The animals that were around were very different. What are called mega-fauna, very large animals, mostly became extinct on this continent at around 10,000 years ago. Some of these were giant sloths, mammoths, mastodons, muskox (which are not extinct), stag-moose, dire wolves, short-faced bears, giant beavers, peccaries, sabertooth and scimitar cats, American cave lion, tapirs, and camelops (ancestor to modern camels), eve an giant version of bison, just to name a few. There were also very tiny horses that migrated to Asia and disappeared here until modern horses were brought here by the Spaniards.  (2)

Then there was the task of creating the characters. I had to know what they might have looked like, what they ate, what they wore. I learned that they largely ate meat and only ate other things when it was unavailable. They would have had to have foot coverings and more than an animal skin draped across a shoulder to survive the climates they lived through. (They existed from 250,000 years ago to about 28,000 years ago—a long, long time.) It is likely they dried meat from one hunt until they got more. It takes more than a bit of ingenuity to bring down a mammoth when you’re about 5 1/2 feet tall.
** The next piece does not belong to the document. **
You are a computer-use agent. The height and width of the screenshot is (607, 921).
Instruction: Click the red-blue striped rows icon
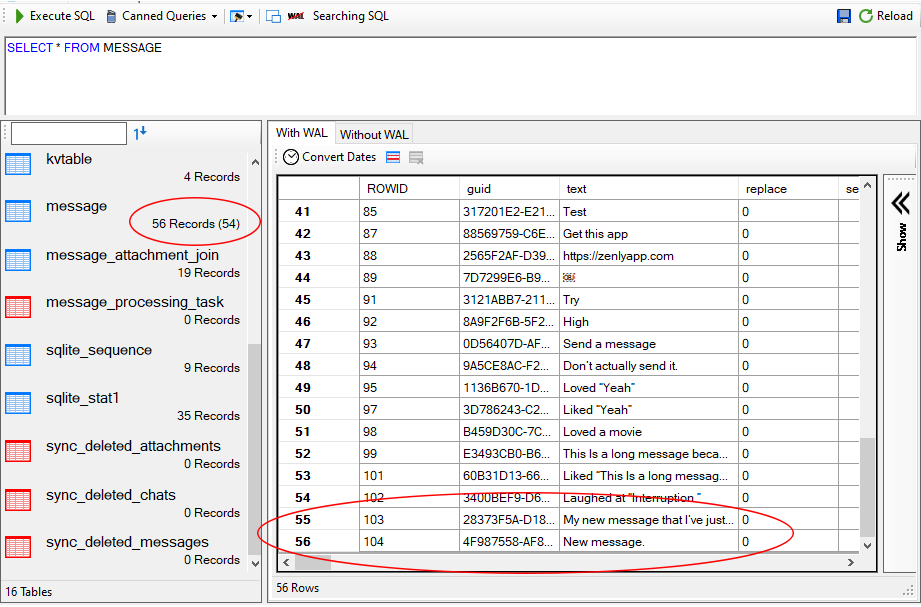click(x=393, y=157)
I researched if they could speak or not and, from there, what their language might have sounded like. That involved studying how babies learn to speak, how people with impediments speak, what early languages were like, and great stuff like that.

That’s not the extent of my research, just a bit of it, to give you an idea. Hope you enjoyed the post!

(2) Ice Age Mammals of North America: A Guide to the Big, the Hairy, and the Bizarre Ian M. Lange
(3) Journal of Archeological Science 6/3/2009 “Energy Use by Eem Neanderthals” by Bent Sørensen.


  1. This is fascinating. I'm looking forward to reading People of the Wind. Love the title, too!

    I read once that ancient human footprints have been found in the states and that some were along a riverbed where the bank revealed a prehistoric body? of a boy.

    My favorite student job was at the Harvard Peabody Museum of Archaeology and Ethnology. Really fun reading research reports and examining artifacts!

  2. Is People of the Wind a set of books or 2nd in the series? I want to start the reading in order.

  3. I should have posted the book covers! Doh. There are 2 out now, DEATH IN THE TIME OF ICE (#1) and DEATH ON THE TREK (#2).

    I waste--I mean spend a lot of time not writing and doing research when i'm working on these.

  4. Okay! Great!

    I wouldn't expect this to be your favorite task, but I like reading a number of blogs and often make buying decisions as a result.

  5. You're right, blogs are a chore, but they're an avenue that might reach people.